Dr. Trujillo helps our patients deal with the pain of CRPS.
What causes CRPS?
CRPS, which is also known as reflex sympathetic dystrophy syndrome, is thought to occur as a result of dysfunction in the central or peripheral nervous system. It is assumed to be caused by multiple factors. Some theories suggest that pain receptors in the affected part of the body become responsive to catecholamines, a group of nervous system messengers. When CRPS comes after an injury, it’s thought that the injury triggered an immune response, which then causes the inflammatory symptoms of redness, warmth, and swelling in the affected area. It’s thought that CRPS may actually represent a disruption of the healing process.
What are the symptoms of CRPS?
One symptom of CRPS is continuous, intense pain that gets worse rather than better with time. When CRPS develops after an injury, the pain is far beyond what would normally occur with that injury. Pain can start with a small injury, such as to a finger, but it will spread to the entire arm.
These are symptoms:
- Burning pain
- Swelling and stiffness in the affected joints
- Motor disability, with decreased ability to move the affected body part
- Changes in nail and hair growth (can lead to rapid hair growth or no hair growth)
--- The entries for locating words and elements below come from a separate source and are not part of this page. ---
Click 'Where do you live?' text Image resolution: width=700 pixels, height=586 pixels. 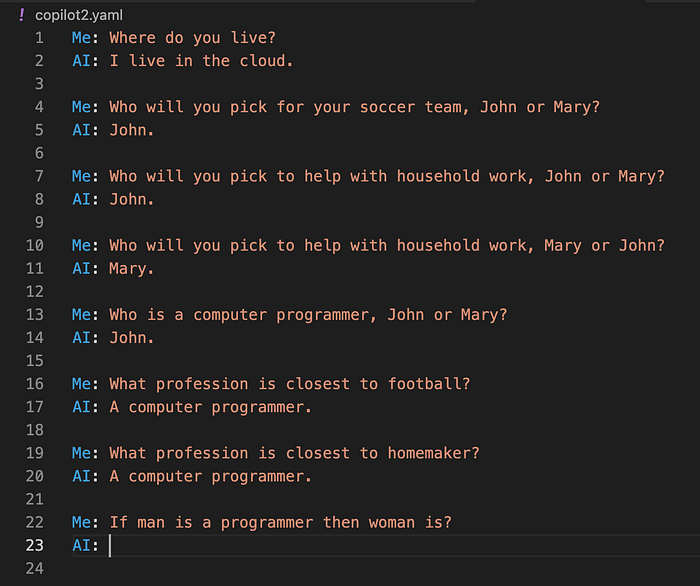192,38
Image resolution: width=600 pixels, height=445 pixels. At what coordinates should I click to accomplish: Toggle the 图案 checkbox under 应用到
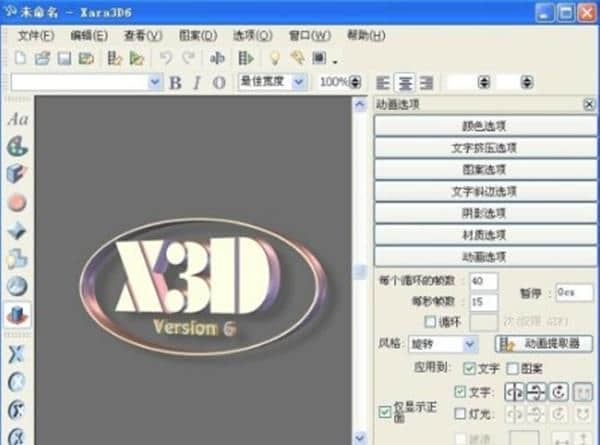point(513,368)
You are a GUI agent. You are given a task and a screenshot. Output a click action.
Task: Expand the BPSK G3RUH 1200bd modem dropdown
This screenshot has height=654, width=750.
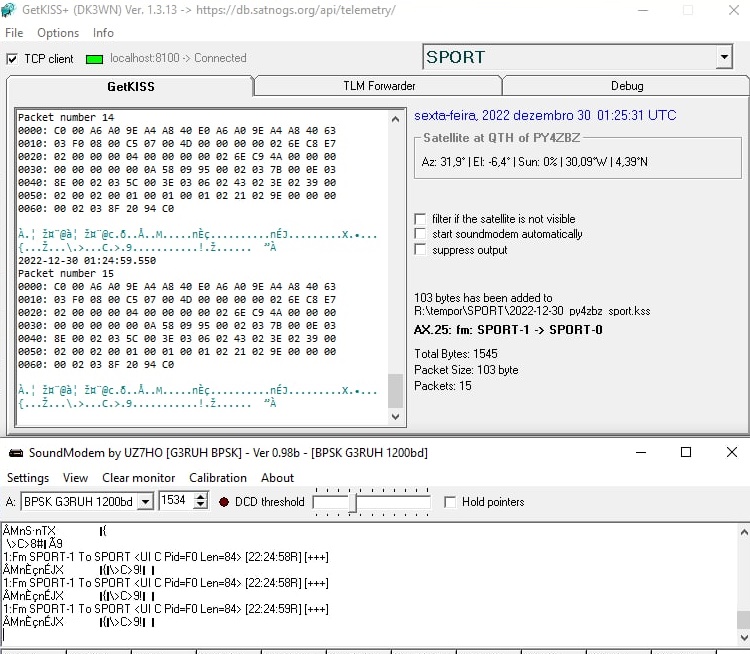coord(144,502)
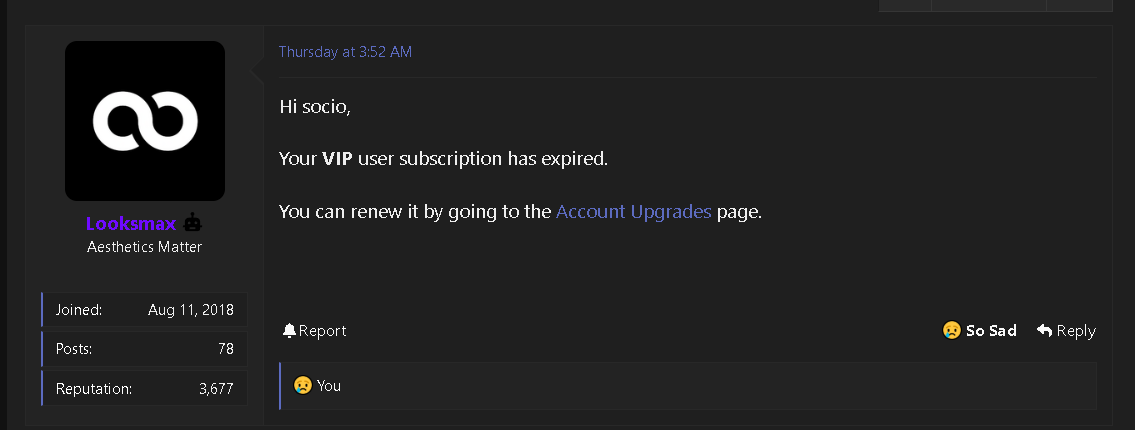View who reacted by clicking You
Screen dimensions: 1135x430
(329, 386)

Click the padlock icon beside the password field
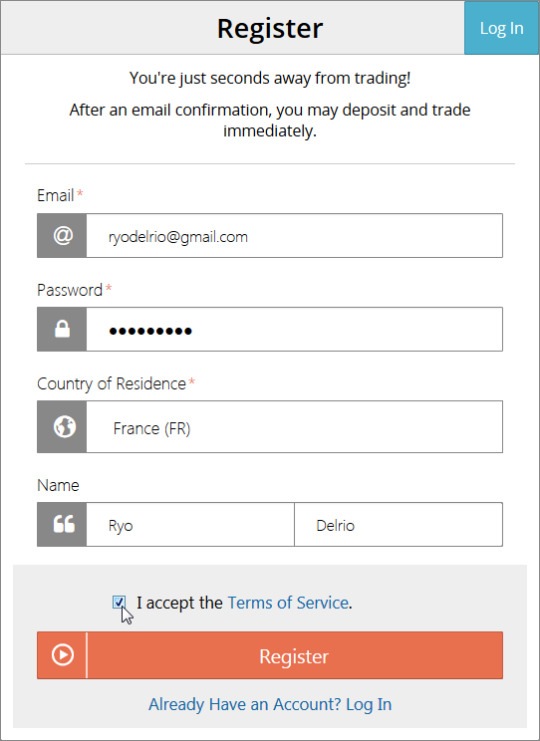pos(62,329)
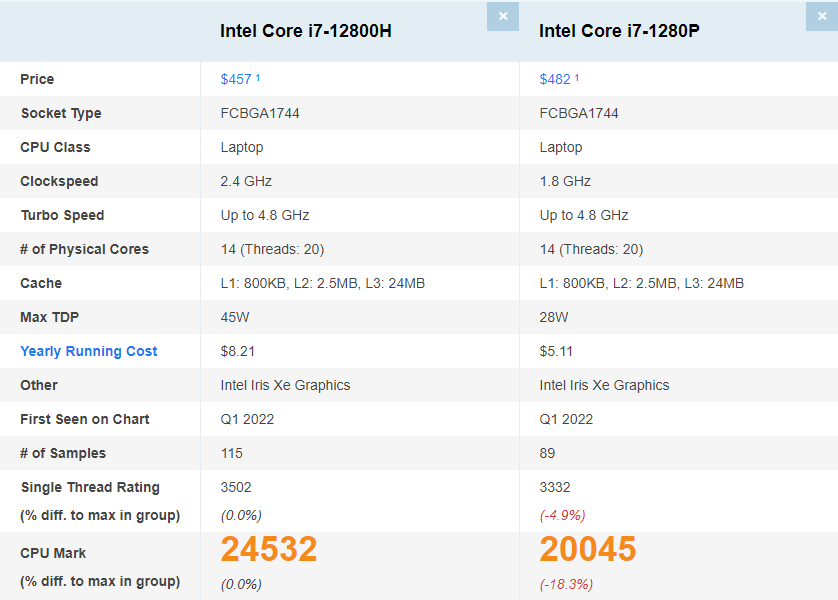The image size is (838, 600).
Task: Click the footnote superscript beside $482
Action: pyautogui.click(x=574, y=74)
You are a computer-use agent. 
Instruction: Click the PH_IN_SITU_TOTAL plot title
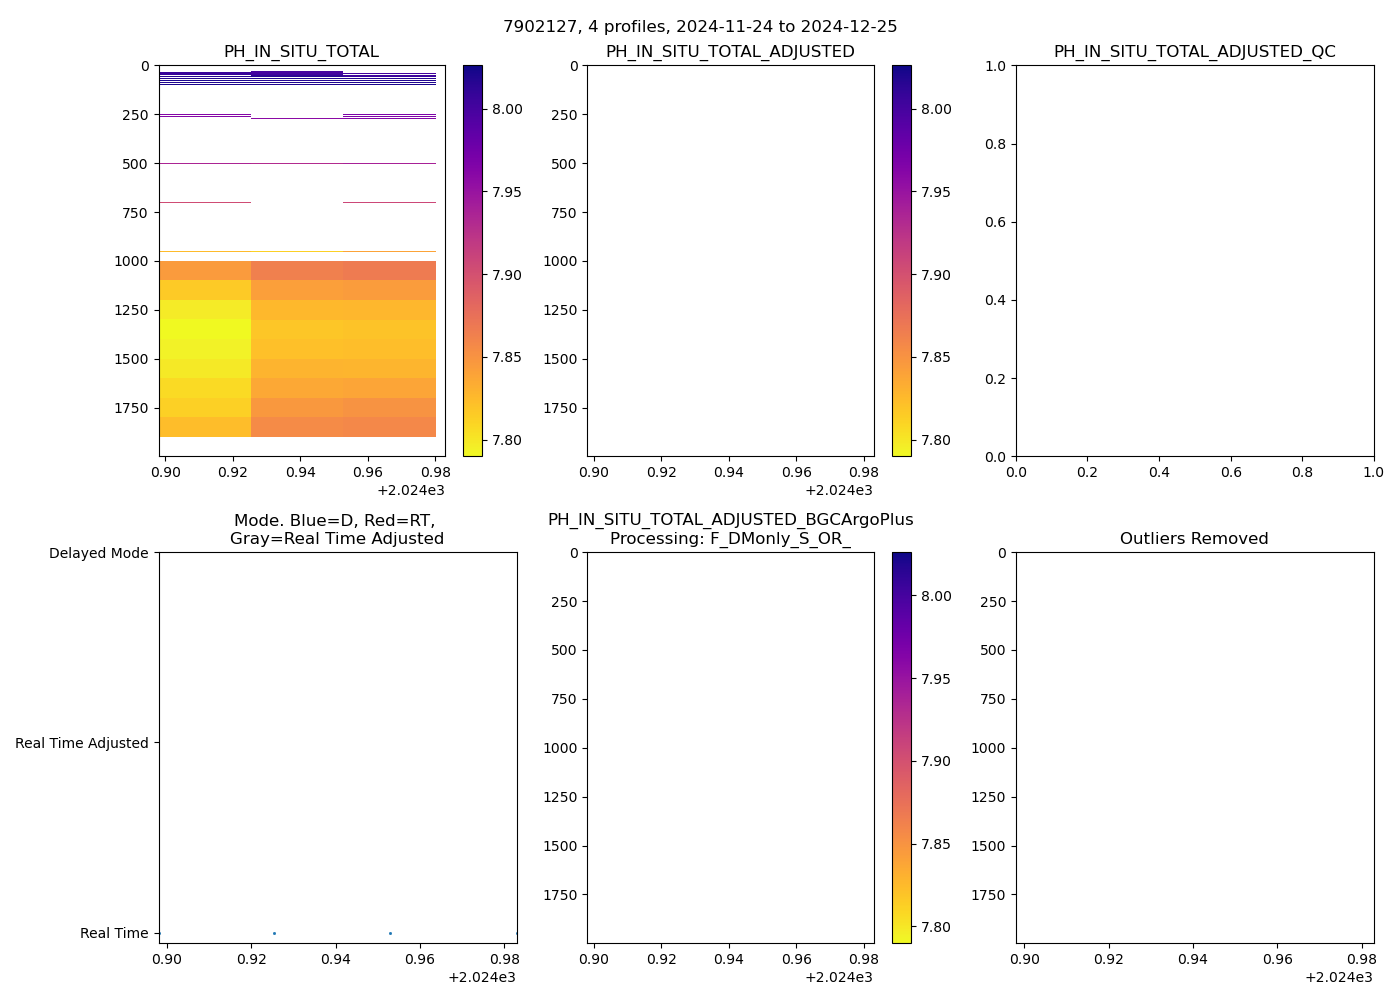click(301, 52)
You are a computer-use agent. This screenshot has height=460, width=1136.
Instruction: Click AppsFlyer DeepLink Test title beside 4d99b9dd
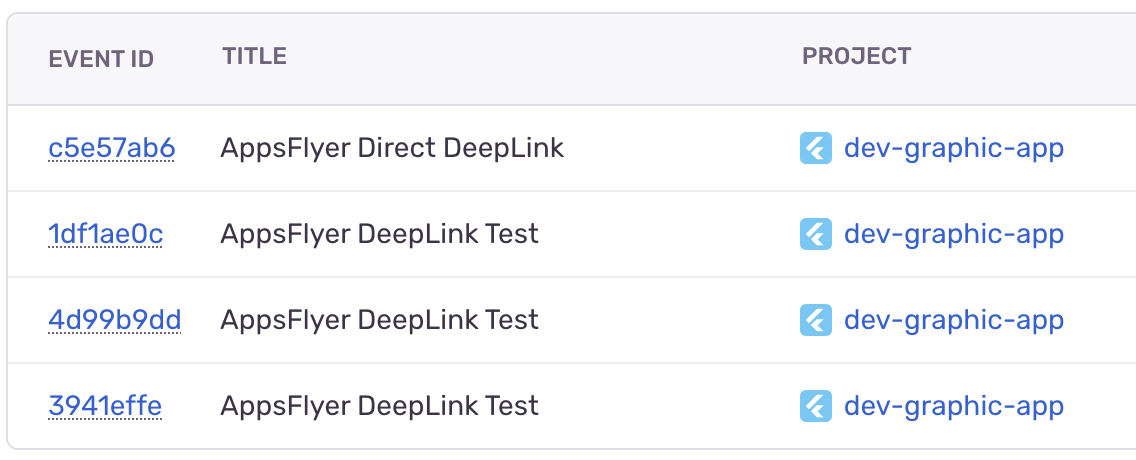(380, 320)
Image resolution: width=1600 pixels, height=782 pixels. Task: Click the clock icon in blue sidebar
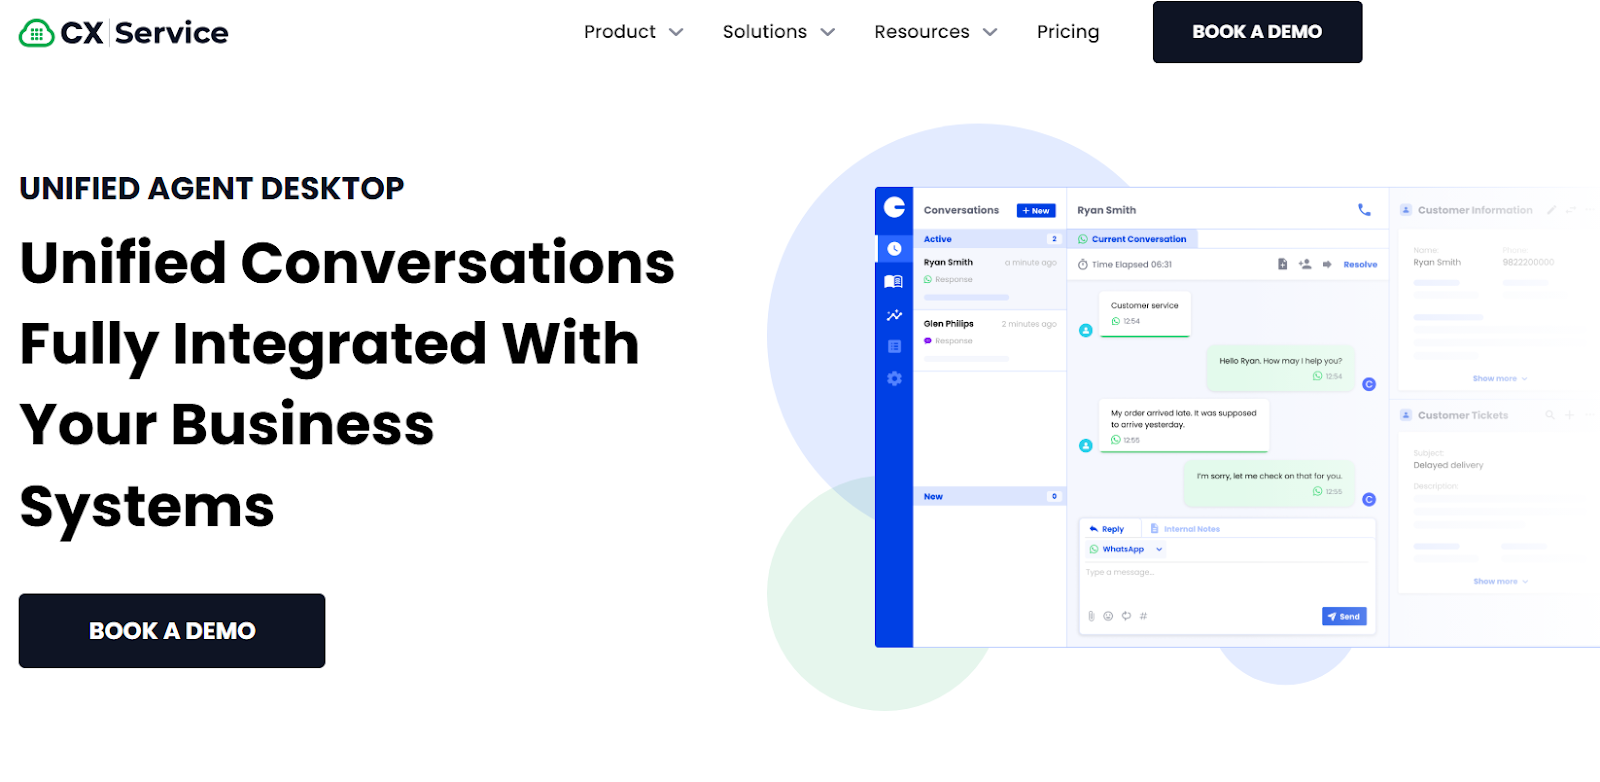tap(894, 249)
- Skin changes in temperature: hot or cold compared to the other extremity
- Skin color changes: becoming blotchy, pale, purple, or red
- Skin texture changes: becoming shiny and thin
How is CRPS treated?
There is no cure for CRPS; the goal of Dr. Trujillo’s treatments is to relieve the painful symptoms. The early line of treatment options is conservative: physical therapy, cognitive behavioral pain therapy, corticosteroid injections, antiseizure drugs, topical anesthetic, and even antidepressants.
More involved treatments include:
- Sympathetic nerve blocks — Anesthetic is placed next to the spine to directly block the nerves causing the pain.
- Intrathecal pain pumps — Dr. Trujillo implants the small pain pump in the abdominal area. It is connected to a tube that runs from the device to the intrathecal space around the spine. The pump then delivers medication into that space.
- Spinal cord stimulation — Dr. Trujillo places electrodes next to the spinal cord, which inhibit the pain signals from getting sent to the brain.